◆ What is expected
Transcribe the entries below word for word, beginning at the line with "Navigate forward with the forward arrow" and stopping after the line with "Screen dimensions: 1153x715"; drop all pictures.

--- Data for analysis ---

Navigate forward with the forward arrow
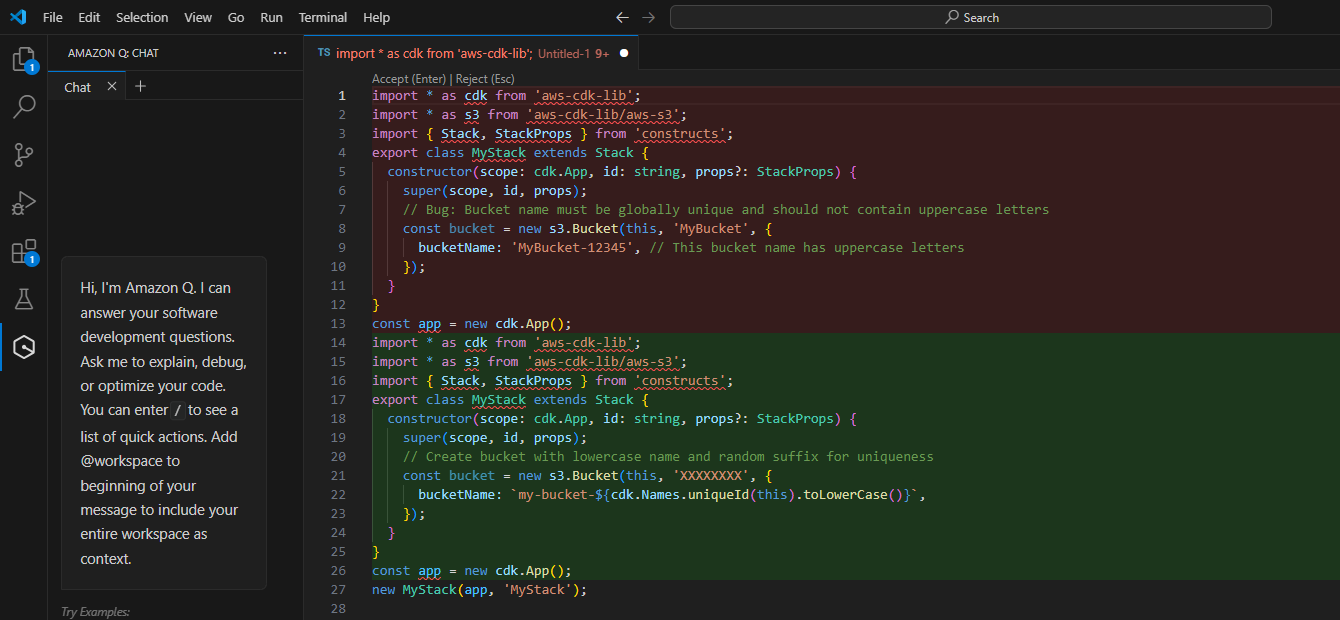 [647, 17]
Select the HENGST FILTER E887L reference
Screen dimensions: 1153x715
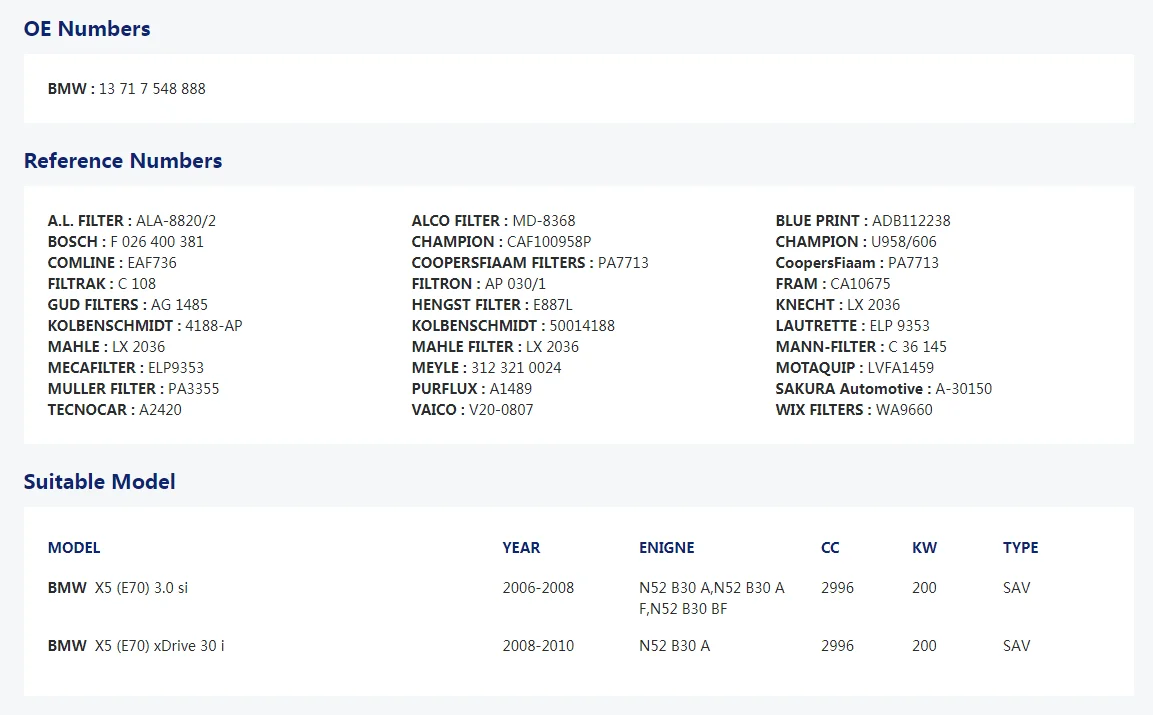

---
--- Data for analysis ---

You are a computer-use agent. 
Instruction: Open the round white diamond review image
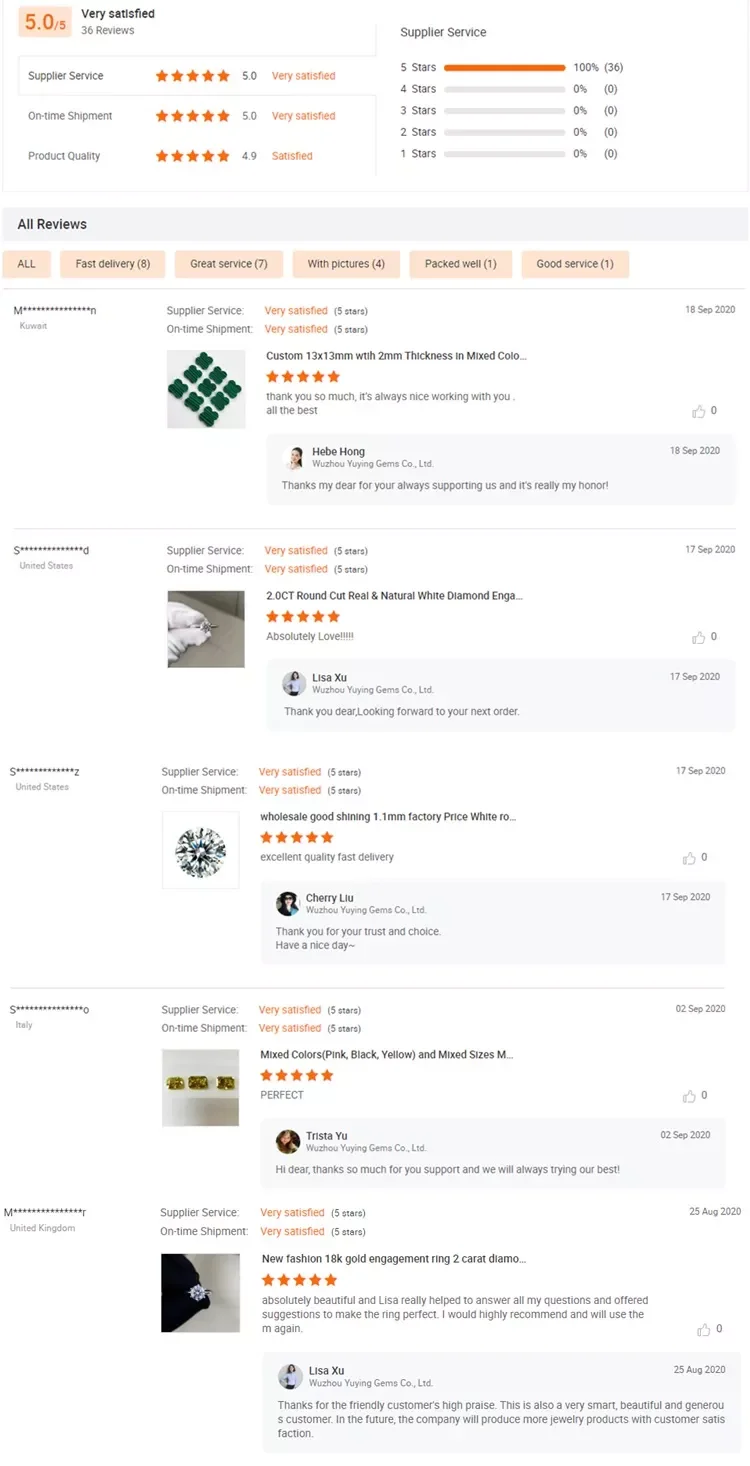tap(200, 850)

---

◆ Exercise output
Navigate forward with the forward arrow
 [647, 17]
Select the HENGST FILTER E887L reference
Screen dimensions: 1153x715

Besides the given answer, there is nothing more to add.